Interaction between isoamyl adenine and rice cytokinin oxidase

Cytokinin (CTK) dehydrogenase is responsible for regulating the endogenous CTK content by oxidative removal of the side chain. Herein, we have applied fluorescence method to study the interaction between CTK dehydrogenase and CTK in vitro and obtain some parameters of their interaction. We found that addition of isopentenyl adenine can quench the fluorescence of CTK dehydrogenase, and the quenching mechanism was to be a static quenching procedure.
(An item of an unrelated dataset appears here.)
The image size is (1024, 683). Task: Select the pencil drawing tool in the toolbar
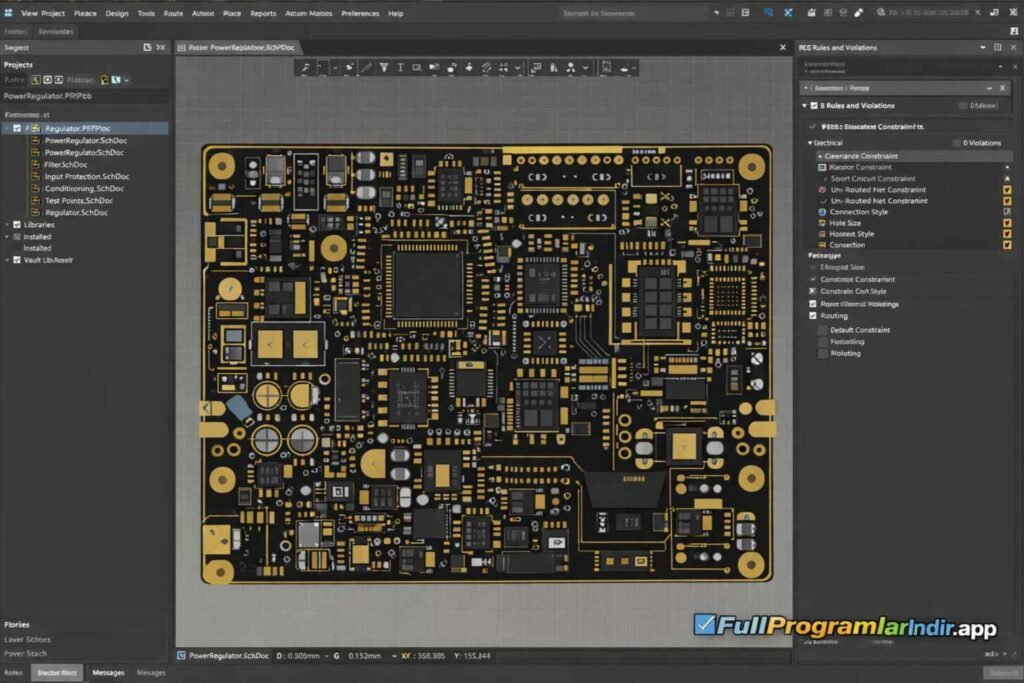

We have measured the number of binding sites n and the apparent binding constant K and have calculated the thermodynamics parameter ΔH, ΔG, and ΔS by fluorescence quenching method. Based on thermodynamics parameter’s results, we concluded that their binding reaction was both entropy driven and the enthalpy driven, and the Van der Waals force and hydrogen bond force played a major role in the interaction. Based on the synchronous fluorescence spectrometry results, we demonstrated that the binding site between isopentenyl adenine and CTK dehydrogenase is in the microenvironment of both tryptophan and tyrosine. The fluorescence signal of coenzyme, flavin adenine dinucleotide, decreases gradually with the addition of isopentenyl adenine. And this method can be used for isopentenyl adenine routine assay. Under optimized experimental parameters, the linear segment increases from 0.6 µM to 100 µM with a regression equation of ΔF = 0.04 + 0.15c_ip (r = 0.999, c_ip in µM) with the detection limit of 0.15 µM iP.